= Records supplied =

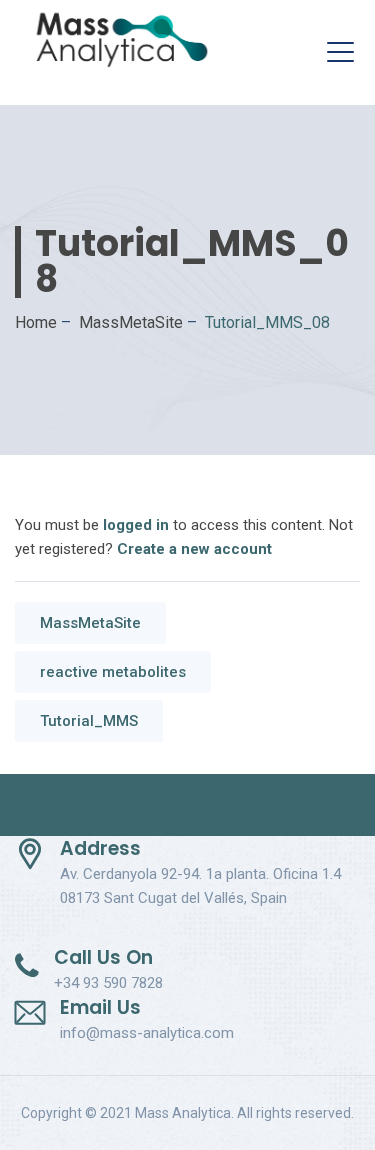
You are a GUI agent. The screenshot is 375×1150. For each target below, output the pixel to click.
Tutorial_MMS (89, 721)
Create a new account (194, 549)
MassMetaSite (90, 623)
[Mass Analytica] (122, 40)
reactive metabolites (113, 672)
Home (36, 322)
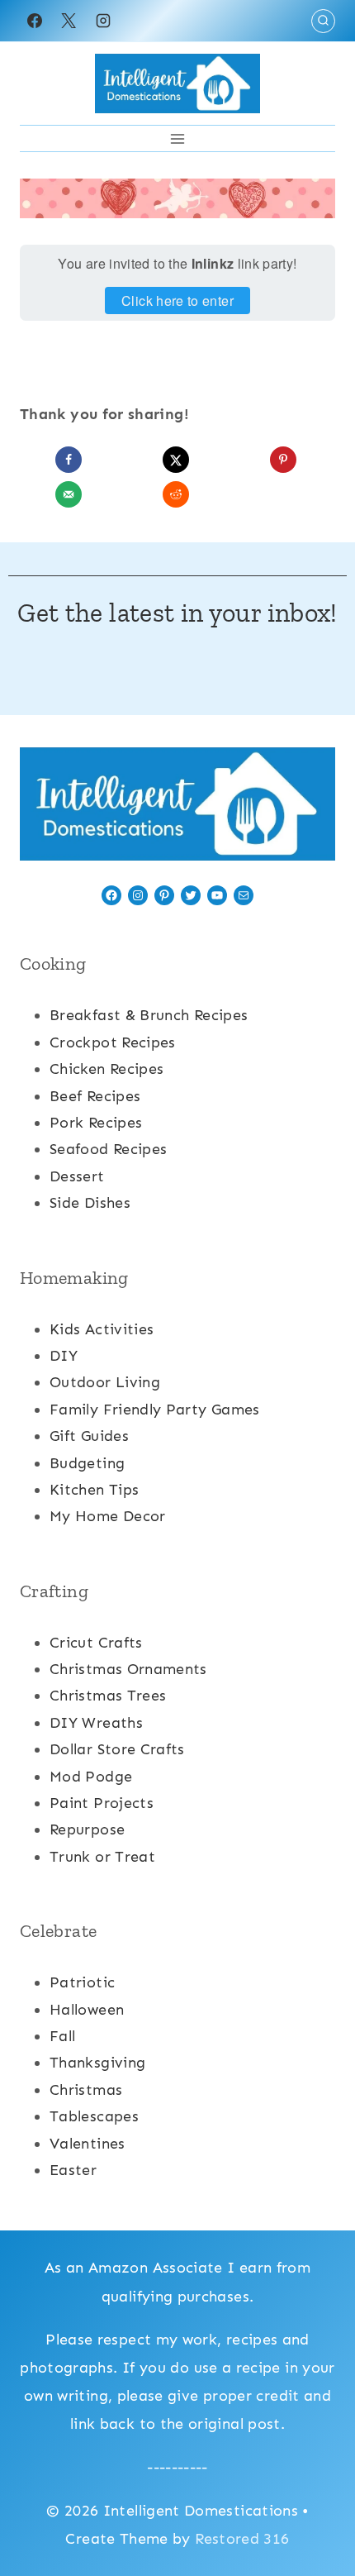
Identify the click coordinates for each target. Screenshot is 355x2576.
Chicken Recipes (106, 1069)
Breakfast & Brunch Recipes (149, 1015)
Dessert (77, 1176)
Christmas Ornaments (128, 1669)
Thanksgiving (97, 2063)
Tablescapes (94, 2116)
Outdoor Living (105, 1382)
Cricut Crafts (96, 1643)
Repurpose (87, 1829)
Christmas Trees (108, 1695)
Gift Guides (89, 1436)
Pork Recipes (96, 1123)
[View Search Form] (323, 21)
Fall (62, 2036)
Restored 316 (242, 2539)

= What you are asked to do =
With the pictures omitted, print each line of the data above precisely as given.

= Completed task =
You are a GUI agent. The screenshot is 375×1150. For each target below, output the pixel to click.
Tutorial_MMS (89, 721)
Create a new account (194, 549)
MassMetaSite (90, 623)
[Mass Analytica] (122, 40)
reactive metabolites (113, 672)
Home (36, 322)
Identify the click coordinates for each target. Screenshot is 355x2576.
Chicken Recipes (106, 1069)
Breakfast & Brunch Recipes (149, 1015)
Dessert (77, 1176)
Christmas Ornaments (128, 1669)
Thanksgiving (97, 2063)
Tablescapes (94, 2116)
Outdoor Living (105, 1382)
Cricut Crafts (96, 1643)
Repurpose (87, 1829)
Christmas Trees (108, 1695)
Gift Guides (89, 1436)
Pork Recipes (96, 1123)
[View Search Form] (323, 21)
Fall (62, 2036)
Restored 316 (242, 2539)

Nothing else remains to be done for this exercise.